Should refugees from Ukraine continue to receive citizen’s allowance or should they receive lower benefits, which are also available to asylum seekers? The relevant departments of the federal government do not think much of this debate.
The German government has rejected demands for lower state benefits for Ukrainian war refugees. The government has no plans to provide asylum seeker benefits instead of citizen’s allowance to people who fled to Germany from the Russian war of aggression against Ukraine, said government spokesman Steffen Hebestreit in Berlin.
A spokesman for the Federal Ministry of Labour pointed out that with the job centres being responsible for refugees from Ukraine, measures for their integration into the labour market could be taken more quickly.
FDP General Secretary: No more citizen’s allowance
FDP General Secretary Bijan Djir-Sarai told the “Bild” newspaper: “Newly arriving war refugees from Ukraine should no longer receive citizen’s allowance in the future, but should fall under the Asylum Seekers’ Benefits Act.” Similar demands had previously come from the Union, but also from the FDP parliamentary group.

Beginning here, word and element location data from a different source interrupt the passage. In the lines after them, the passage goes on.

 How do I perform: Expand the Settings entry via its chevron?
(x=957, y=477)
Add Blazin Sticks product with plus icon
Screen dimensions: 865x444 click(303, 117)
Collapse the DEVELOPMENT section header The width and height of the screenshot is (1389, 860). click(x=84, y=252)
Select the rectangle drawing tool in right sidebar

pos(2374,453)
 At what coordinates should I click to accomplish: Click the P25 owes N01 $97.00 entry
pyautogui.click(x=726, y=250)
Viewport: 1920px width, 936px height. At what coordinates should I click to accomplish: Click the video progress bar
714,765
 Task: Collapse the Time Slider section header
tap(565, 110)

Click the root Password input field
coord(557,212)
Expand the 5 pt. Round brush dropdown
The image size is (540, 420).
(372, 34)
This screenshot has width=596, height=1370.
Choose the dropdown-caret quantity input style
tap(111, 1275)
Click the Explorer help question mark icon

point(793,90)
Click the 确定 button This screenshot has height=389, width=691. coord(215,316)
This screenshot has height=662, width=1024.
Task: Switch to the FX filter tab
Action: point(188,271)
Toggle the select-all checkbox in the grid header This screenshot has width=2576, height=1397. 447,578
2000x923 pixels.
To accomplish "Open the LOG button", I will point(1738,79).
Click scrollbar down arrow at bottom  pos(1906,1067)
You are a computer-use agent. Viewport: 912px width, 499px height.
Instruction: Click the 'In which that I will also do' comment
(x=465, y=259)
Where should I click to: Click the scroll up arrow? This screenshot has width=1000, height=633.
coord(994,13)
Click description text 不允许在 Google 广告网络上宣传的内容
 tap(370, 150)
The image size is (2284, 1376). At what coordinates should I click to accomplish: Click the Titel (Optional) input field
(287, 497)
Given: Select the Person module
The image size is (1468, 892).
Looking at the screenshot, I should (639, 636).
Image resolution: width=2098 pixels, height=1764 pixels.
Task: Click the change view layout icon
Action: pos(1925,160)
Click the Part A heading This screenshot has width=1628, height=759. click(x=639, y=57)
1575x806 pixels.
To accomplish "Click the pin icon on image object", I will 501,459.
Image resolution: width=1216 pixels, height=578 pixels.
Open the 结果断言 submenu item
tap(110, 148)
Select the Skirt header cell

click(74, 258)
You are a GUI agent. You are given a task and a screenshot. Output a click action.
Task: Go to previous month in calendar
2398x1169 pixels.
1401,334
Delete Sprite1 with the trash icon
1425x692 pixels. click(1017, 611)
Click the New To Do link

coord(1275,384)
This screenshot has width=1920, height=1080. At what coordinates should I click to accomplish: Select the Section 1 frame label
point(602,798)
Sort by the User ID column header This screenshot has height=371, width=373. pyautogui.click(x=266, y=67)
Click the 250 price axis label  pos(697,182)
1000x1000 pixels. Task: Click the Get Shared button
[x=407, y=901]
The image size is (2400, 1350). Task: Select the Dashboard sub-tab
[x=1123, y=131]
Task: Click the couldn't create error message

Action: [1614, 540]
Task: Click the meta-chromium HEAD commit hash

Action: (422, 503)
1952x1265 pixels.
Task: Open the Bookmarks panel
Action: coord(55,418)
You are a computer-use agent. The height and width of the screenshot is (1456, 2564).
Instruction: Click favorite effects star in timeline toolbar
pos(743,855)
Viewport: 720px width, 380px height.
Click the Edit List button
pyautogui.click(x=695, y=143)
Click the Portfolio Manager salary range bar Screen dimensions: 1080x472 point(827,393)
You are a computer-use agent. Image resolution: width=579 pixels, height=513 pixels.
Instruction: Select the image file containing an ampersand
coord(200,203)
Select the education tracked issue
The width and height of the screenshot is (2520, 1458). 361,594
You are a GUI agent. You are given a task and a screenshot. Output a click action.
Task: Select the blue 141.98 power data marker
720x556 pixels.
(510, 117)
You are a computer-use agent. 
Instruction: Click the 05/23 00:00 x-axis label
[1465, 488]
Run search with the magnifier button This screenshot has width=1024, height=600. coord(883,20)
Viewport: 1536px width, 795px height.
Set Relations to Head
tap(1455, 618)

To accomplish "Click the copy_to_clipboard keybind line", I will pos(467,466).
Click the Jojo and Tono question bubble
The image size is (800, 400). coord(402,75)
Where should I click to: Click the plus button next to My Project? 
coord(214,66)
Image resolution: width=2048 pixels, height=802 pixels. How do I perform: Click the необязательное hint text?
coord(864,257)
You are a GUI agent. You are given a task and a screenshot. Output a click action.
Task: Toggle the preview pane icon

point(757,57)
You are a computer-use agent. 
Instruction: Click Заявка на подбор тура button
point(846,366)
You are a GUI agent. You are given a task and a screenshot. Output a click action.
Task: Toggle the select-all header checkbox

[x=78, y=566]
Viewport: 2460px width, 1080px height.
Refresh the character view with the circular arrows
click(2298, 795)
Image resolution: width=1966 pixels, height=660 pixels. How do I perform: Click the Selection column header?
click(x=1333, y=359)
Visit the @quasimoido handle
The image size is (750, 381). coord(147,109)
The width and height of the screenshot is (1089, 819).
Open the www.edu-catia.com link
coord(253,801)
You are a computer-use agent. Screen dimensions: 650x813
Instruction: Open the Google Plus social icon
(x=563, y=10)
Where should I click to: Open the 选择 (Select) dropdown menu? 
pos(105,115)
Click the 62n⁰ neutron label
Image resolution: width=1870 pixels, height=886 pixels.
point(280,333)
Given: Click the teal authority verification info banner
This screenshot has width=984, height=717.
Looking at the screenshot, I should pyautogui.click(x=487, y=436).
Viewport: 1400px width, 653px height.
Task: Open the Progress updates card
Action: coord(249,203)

Most recently, Brandenburg’s Interior Minister Michael Stübgen (CDU) questioned the payment of citizen’s allowance to Ukrainian refugees and argued that the citizen’s allowance had become a “brake on taking up employment”.
This currently applies
While Ukrainian refugees were only entitled to benefits under the Asylum Seekers Benefits Act in the first months after the start of the war on February 24, 2022, since June 2022 they have been receiving basic social security, i.e. the same benefits as recipients of citizen’s allowance (then still Hartz IV).
The approximately 1.1 million war refugees from Ukraine who are currently in Germany were admitted in accordance with the so-called mass influx directive, as in other European Union states, and therefore did not have to apply for asylum. The spokesman for the Federal Ministry of the Interior, Maximilian Kall, said that Federal Minister of the Interior Nancy Faeser (SPD) welcomed the repeated extension of this directive, but at the same time called for a better distribution of refugees in Europe, as a particularly large number of Ukrainian refugees are currently living in Poland, Germany and the Czech Republic.
According to the employment agency, in March 2024, 185,000 Ukrainians in Germany were employed in jobs subject to social insurance contributions – 127,000 more than before the war began. In addition, 47,000 Ukrainians were only employed in marginal jobs in March – 39,000 more than before the war began. The spokesman for the Federal Ministry of Labor said that many Ukrainian women were waiting for a childcare place for their children or were attending German courses.